Dataset excerpts:
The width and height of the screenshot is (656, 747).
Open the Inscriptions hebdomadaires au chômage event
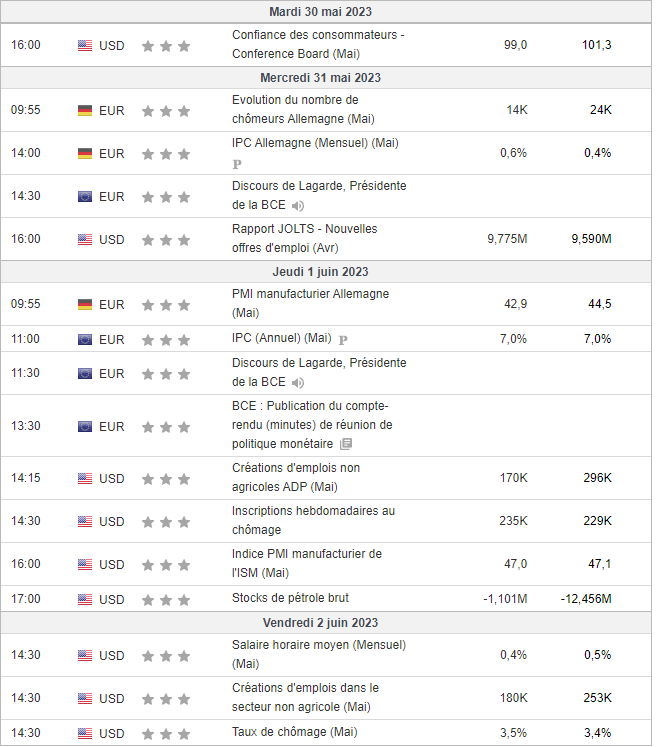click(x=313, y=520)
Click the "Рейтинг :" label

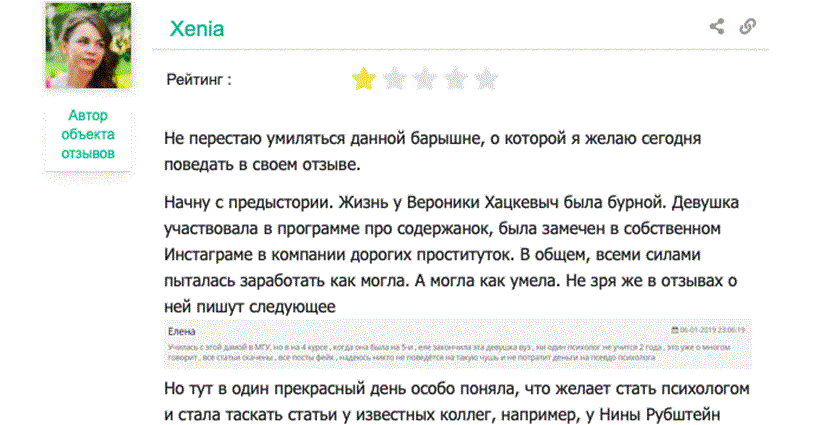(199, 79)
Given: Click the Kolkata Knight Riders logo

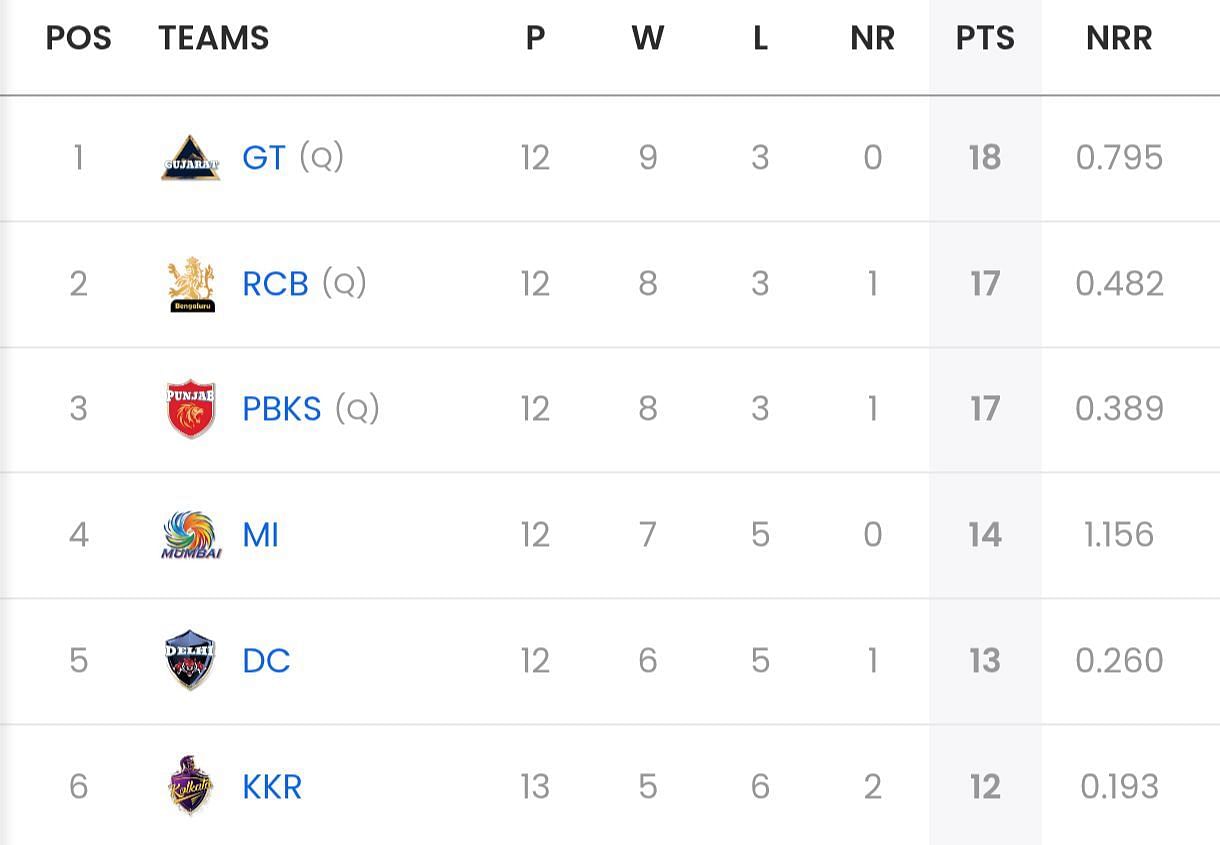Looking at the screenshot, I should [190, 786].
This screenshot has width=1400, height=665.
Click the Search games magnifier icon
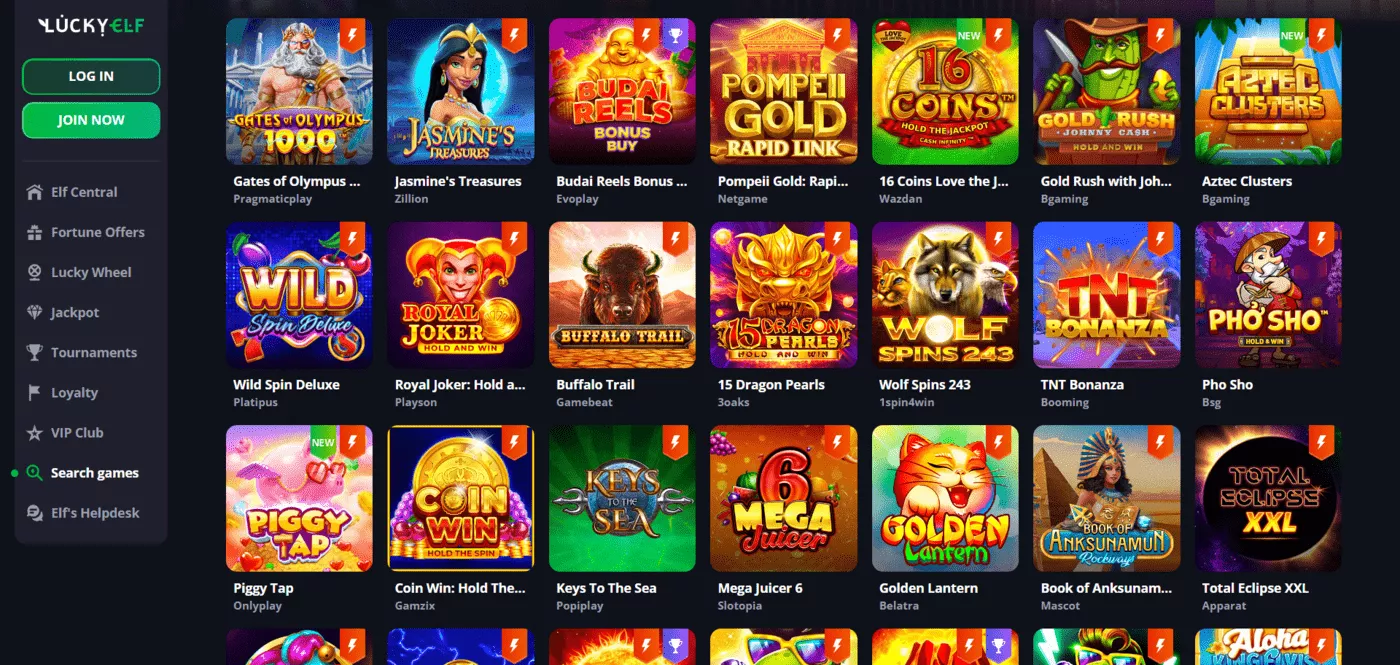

* * *

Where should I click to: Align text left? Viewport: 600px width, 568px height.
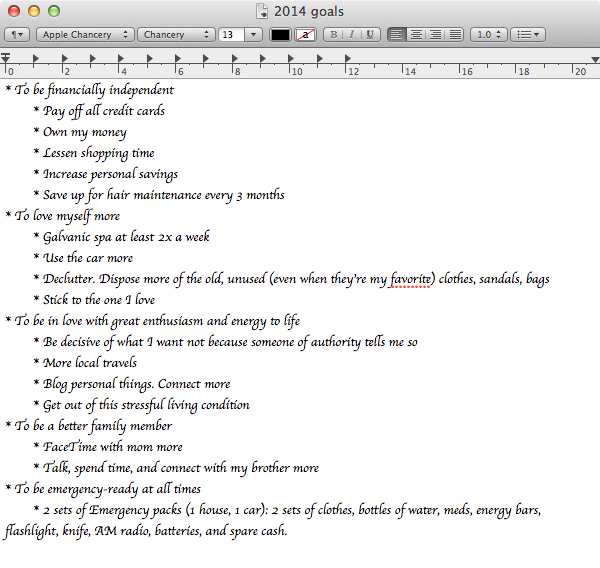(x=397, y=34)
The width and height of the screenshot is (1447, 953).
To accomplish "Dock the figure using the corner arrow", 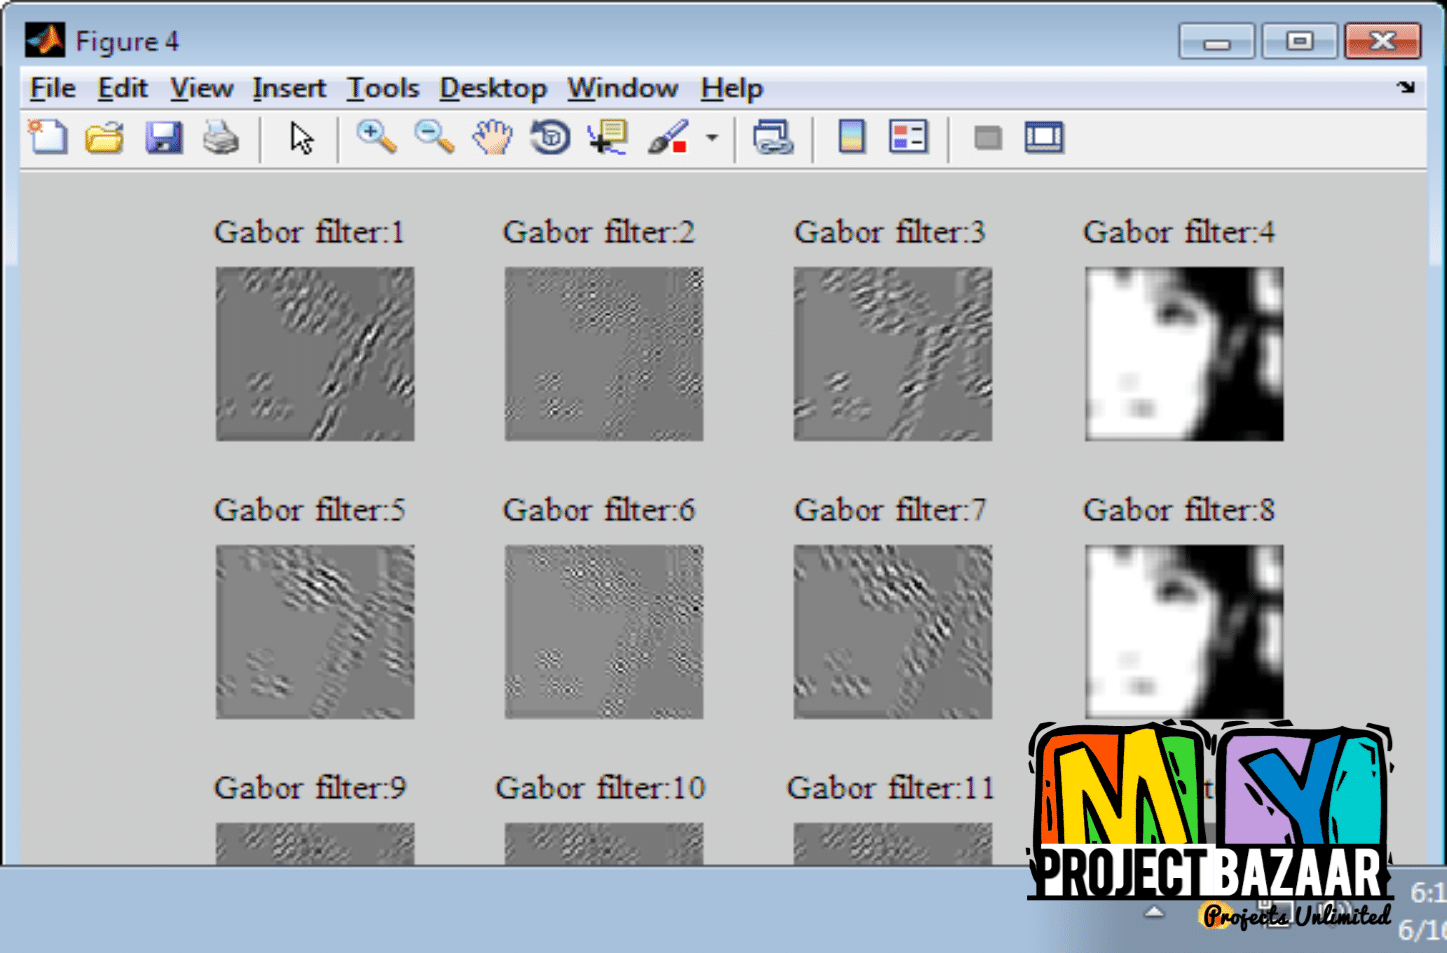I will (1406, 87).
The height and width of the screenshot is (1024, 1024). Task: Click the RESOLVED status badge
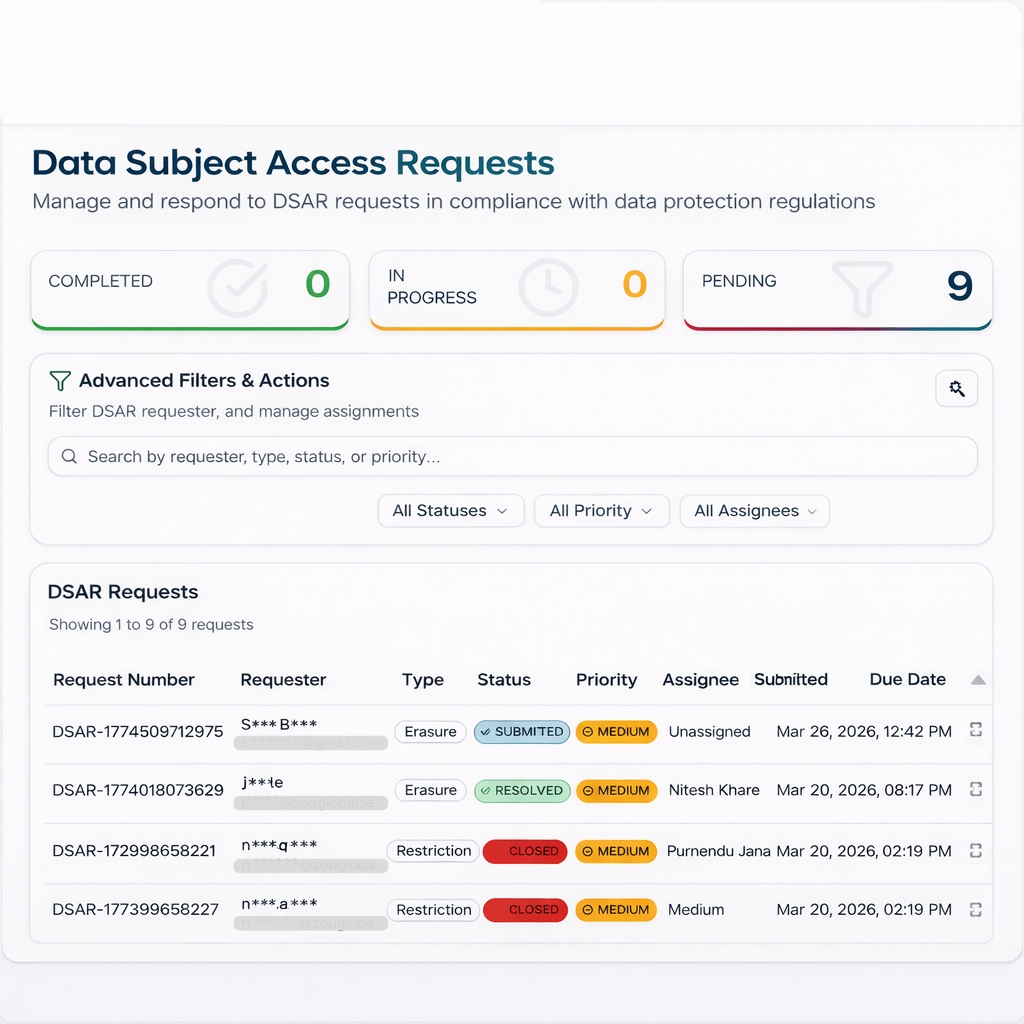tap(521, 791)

- **Assignment**
Output exactly those lines of the data above that run from the line with "The width and height of the screenshot is (656, 747)." up to and including the line with "Click the Search games magnifier icon". No pictures go in.

- **Solution to the exercise**
The width and height of the screenshot is (656, 747).
Open the Inscriptions hebdomadaires au chômage event
click(x=313, y=520)
Click the "Рейтинг :" label

(199, 79)
Given: Click the Kolkata Knight Riders logo

Looking at the screenshot, I should [190, 786].
This screenshot has width=1400, height=665.
Click the Search games magnifier icon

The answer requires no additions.